Vous ne pouvez pas vous rendre cet été en Espagne pour cause de COVID ?
Voilà un excellent livre pour l'été, que je l'ai lu grâce à la recommandation de mes amis Babeliotes.

Le flic s'appelle Melchor.
Melchor, comme un Roi Mage : sa mère, une prostituée des environs de Barcelone a poussé un cri de joie à sa naissance. le seul moment de grâce dans une enfance catastrophique : sans père (se questionnant sur tous les hommes de passage qui se faufilaient derrière sa mère pendant la nuit pour savoir si ce ne serait pas celui-là ?) et sans repère, ce fut la violence et la prison qui furent au rendez-vous de son adolescence.
Mais un autre rendez-vous provoqua son destin : celui de la littérature. A l'occasion d'une rencontre avec un écrivain venu parler avec les prisonniers (une scène superbe pour dénoncer ses écrivains hypocrites qui font montre de bonne oeuvre en se déplaçant en prison), Melchor par hasard va découvrir l'ouvrage qui va faire basculer sa vie : « les Misérables » de Victor Hugo.

Amis Babeliotes qui vous intéressez à «Terra Alta », c'est le moment de vous replonger dans ce classique majeur de la littérature du XIXème. Pas tant pour suivre le personnage de Jean Valjean, qui deviendra Mr Madeleine par la suite, mais pour son personnage de flic intraitable : Javert. C'est donc décidé : à l'aide son avocat qui s'est pris d'amitié pour lui, Melchor poursuivra ses études en prison puis à l'extérieur, et deviendra le justicier qu'il rêve d'être, notamment pour retrouver les lâches assassins qui ont laissé sa mère battue à mort dans un terrain vague.

Dans « Terra Alta » Javier Cercas utilise les codes du polar à la perfection : un meurtre sordide (2 personnes âgées, notables en Terra Alta, torturées à mort), des indices trop visibles, un chef de police ambitieux mais qui commet des erreurs, un coupable idéal …

On suit l'avancement de l'enquête tout en suivant en alternance la vie de Melchior qui va rencontrer sa compagne par le biais … de la littérature puisqu'elle est bibliothécaire, et c'est ainsi qu'il lui fera découvrir « Les Misérables » tandis qu'elle lui fera découvrir la littérature du 20ème siècle.
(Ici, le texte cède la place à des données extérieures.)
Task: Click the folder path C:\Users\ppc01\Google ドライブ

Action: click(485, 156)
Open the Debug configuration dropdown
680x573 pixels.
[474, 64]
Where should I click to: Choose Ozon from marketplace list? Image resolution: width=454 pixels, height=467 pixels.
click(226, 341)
On ne dira rien du dénouement ultime, pour ne pas briser le plaisir que les autres Babeliotes pourraient prendre à cette lecture, mais sachez que le polar est tenu jusqu'au bout. On pense au film « Isla minima » pour ce film tourné dans le delta du Guadalquivir, avec ses marécages couverts de rizières, ce labyrinthe végétal et aquatique, dans lequel se déroule une autre enquête tout aussi palpitante. Mais ici nous sommes sur les terres de l'Ebre, à l'extrême sud de la Catalogne et le paysage est tristement marqué par la fameuse bataille de l'Ebre, l'une des plus sanglantes de la guerre d'Espagne.

Personnellement je connaissais pour ma part Javier Cercas pour avoir adoré « les Soldats de Salamine » ou encore « A la vitesse de l'éclair » que j'avais chroniqué en son temps, ou encore « Les lois de la frontière » également chroniqué, je le découvre ici en auteur de polar, un genre dans lequel il excelle également.
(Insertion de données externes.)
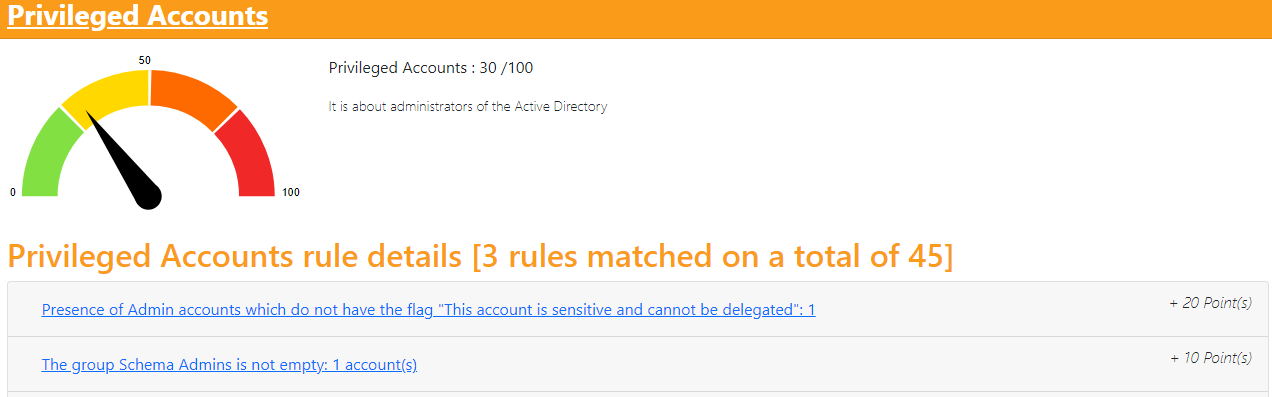
Task: Open the Privileged Accounts header link
Action: pyautogui.click(x=138, y=16)
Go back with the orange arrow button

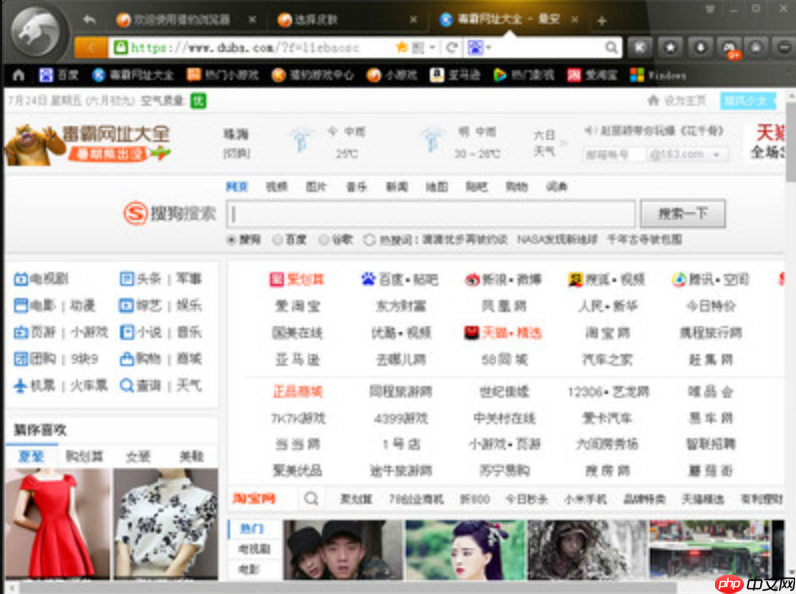(x=91, y=47)
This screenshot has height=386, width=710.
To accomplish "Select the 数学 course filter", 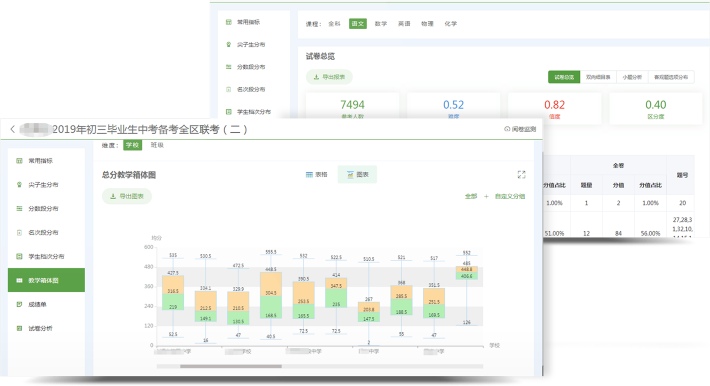I will point(381,24).
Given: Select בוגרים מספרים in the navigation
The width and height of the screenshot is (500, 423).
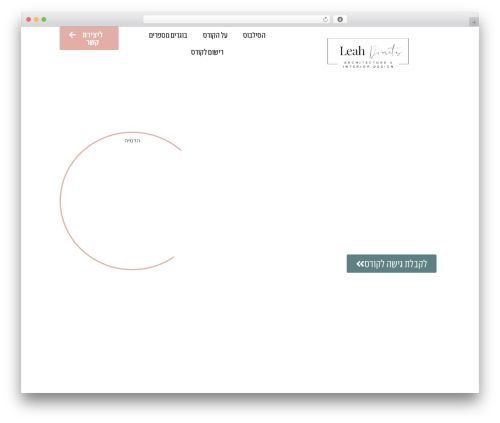Looking at the screenshot, I should (168, 35).
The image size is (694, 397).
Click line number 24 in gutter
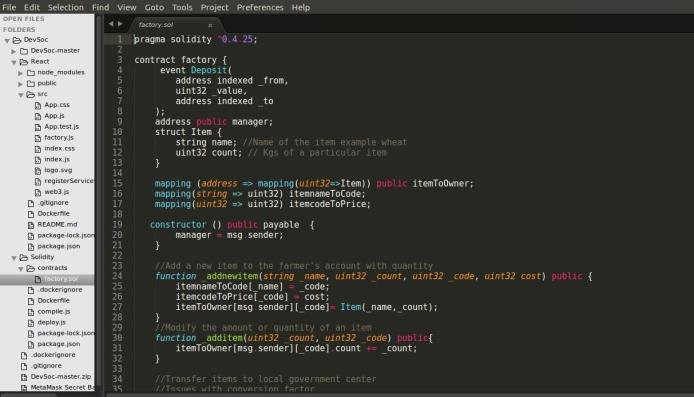[117, 276]

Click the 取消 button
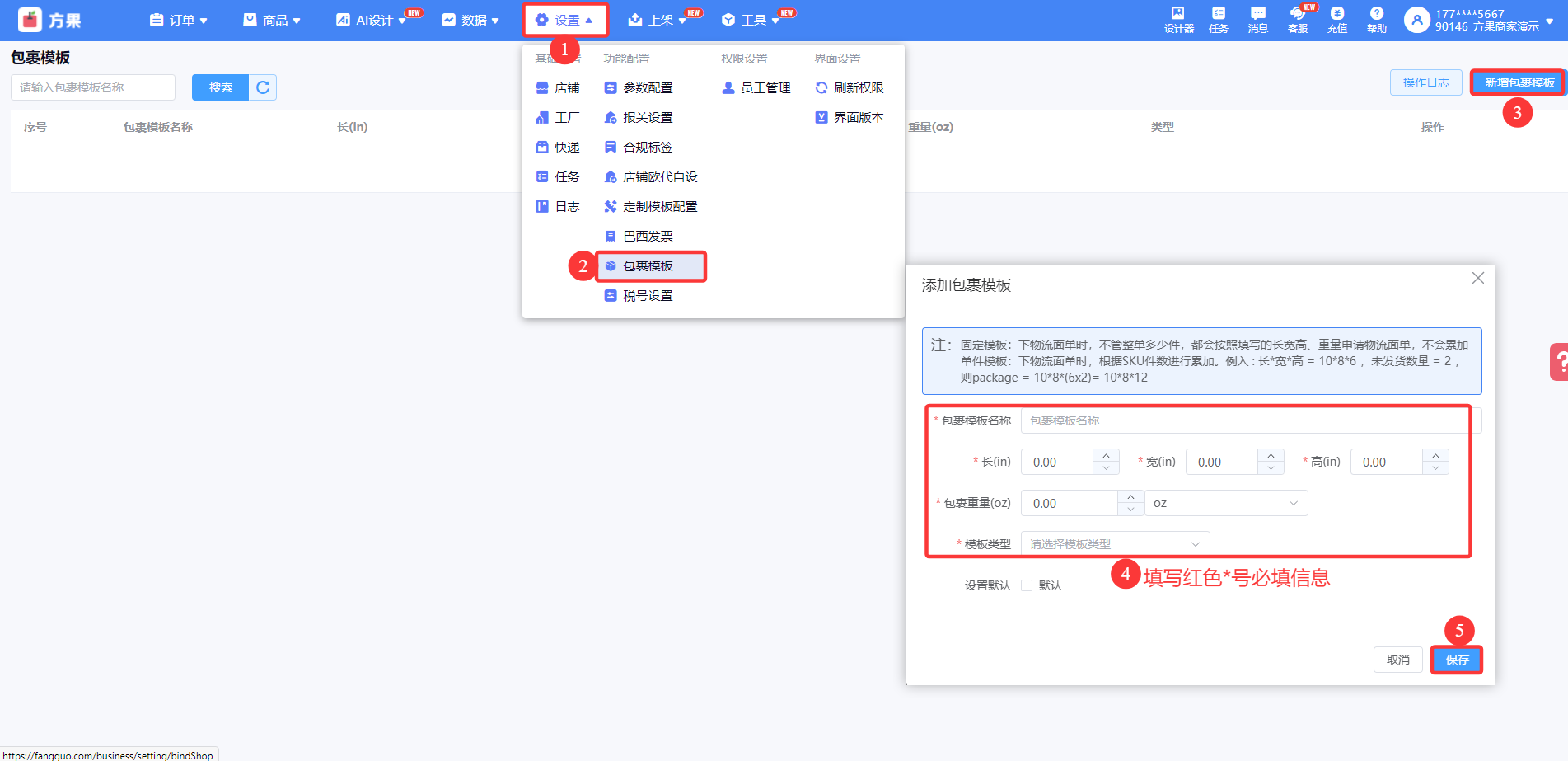coord(1397,660)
Ses thèmes de prédilection sont toutefois toujours les mêmes : en revisitant encore et toujours l'histoire de l'Espagne et notamment celle de la guerre qui a profondément marqué le pays, y compris dans cette « Terra Alta » où personne ne veut plus vivre, sauf à y être né. Il traite des questions de souvenirs, de vengeance et de haine - « Haïr quelqu'un, c'est comme avaler un verre de poison et croire que c'est comme ça qu'on va tuer celui qu'on déteste » - mais aussi des efforts que font ceux qui restent sur une terre pauvre et hostile.
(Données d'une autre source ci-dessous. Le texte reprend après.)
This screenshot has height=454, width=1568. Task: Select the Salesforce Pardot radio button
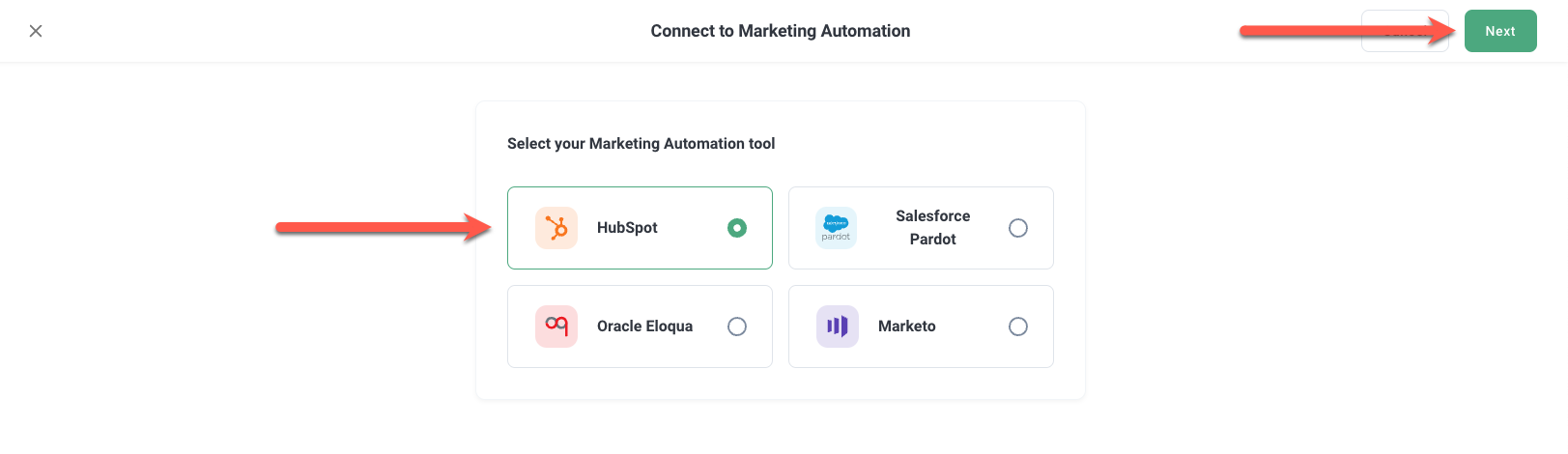pos(1018,228)
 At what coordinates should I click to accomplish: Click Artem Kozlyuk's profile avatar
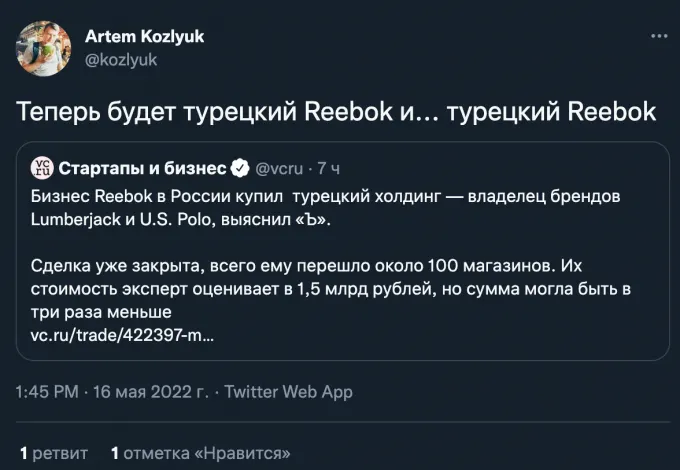pyautogui.click(x=44, y=47)
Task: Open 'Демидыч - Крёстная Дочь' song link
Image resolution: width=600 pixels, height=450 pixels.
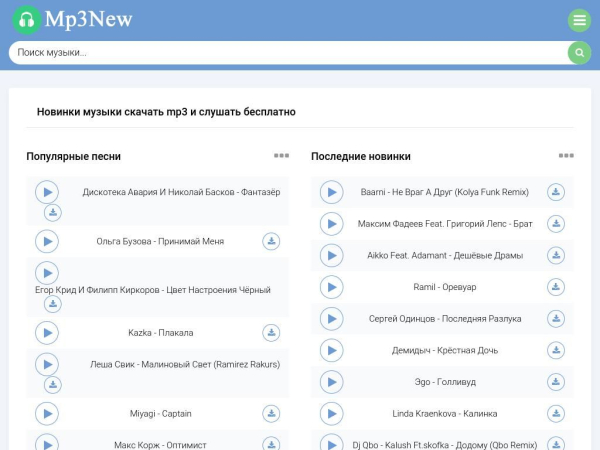Action: [x=444, y=351]
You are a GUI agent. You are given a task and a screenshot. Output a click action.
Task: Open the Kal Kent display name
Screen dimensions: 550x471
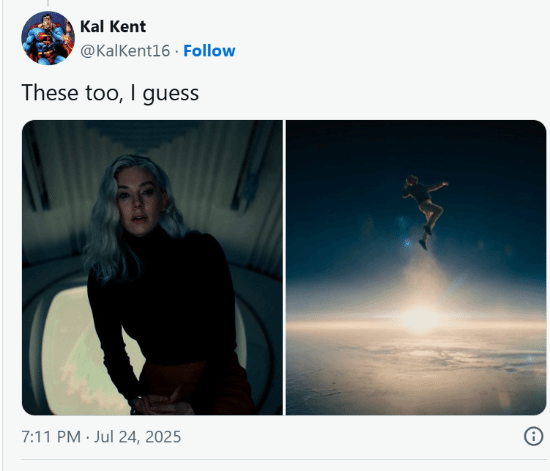(x=113, y=27)
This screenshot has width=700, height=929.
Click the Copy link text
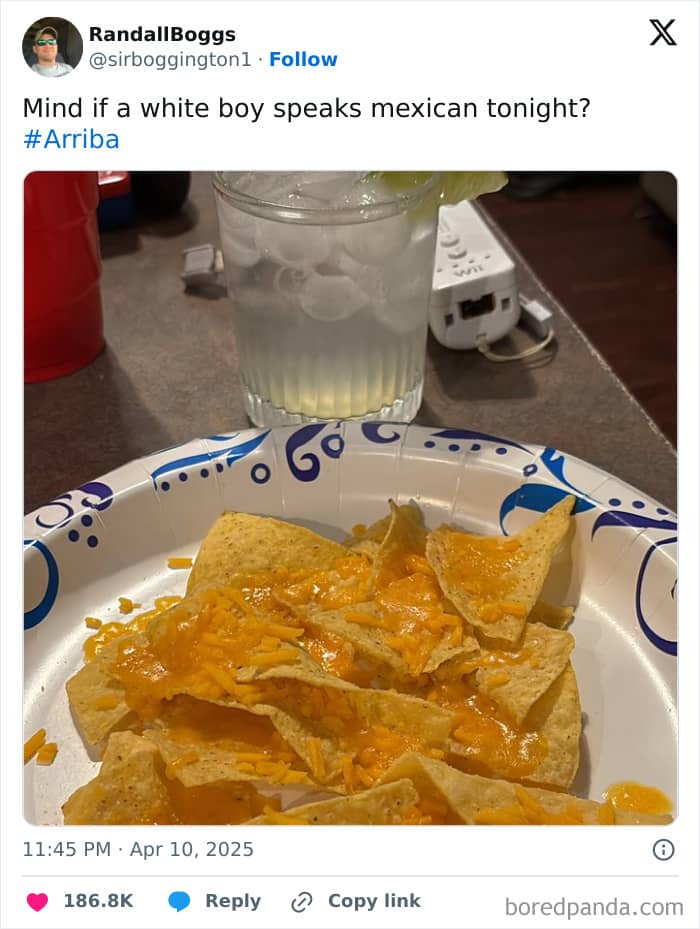point(374,901)

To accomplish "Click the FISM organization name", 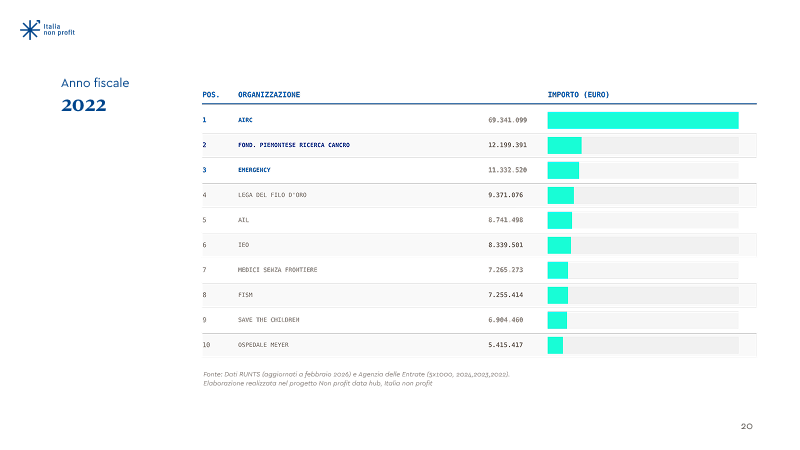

« La bataille de l'Èbre n'a fait que laisser des blessures visibles, » dit la belle Olga, comme si elle ne parlait pas à Melchor mais à elle-même. « Les tranchées, les ruines, les collines jonchées d'éclats d'obus, toutes ces choses que les touristes aiment tant. Mais les vraies blessures, ce ne sont pas celles-là. Ce sont celles que personne ne voit. Celles que les gens conservent secrètement. »
Melchor s'est découvert désormais une terre à habiter.

Alors en sachant qu'il s'agit d'une trilogie, j'attends comme beaucoup d'entre vous avec impatience la suite de ce « Terra Alta ».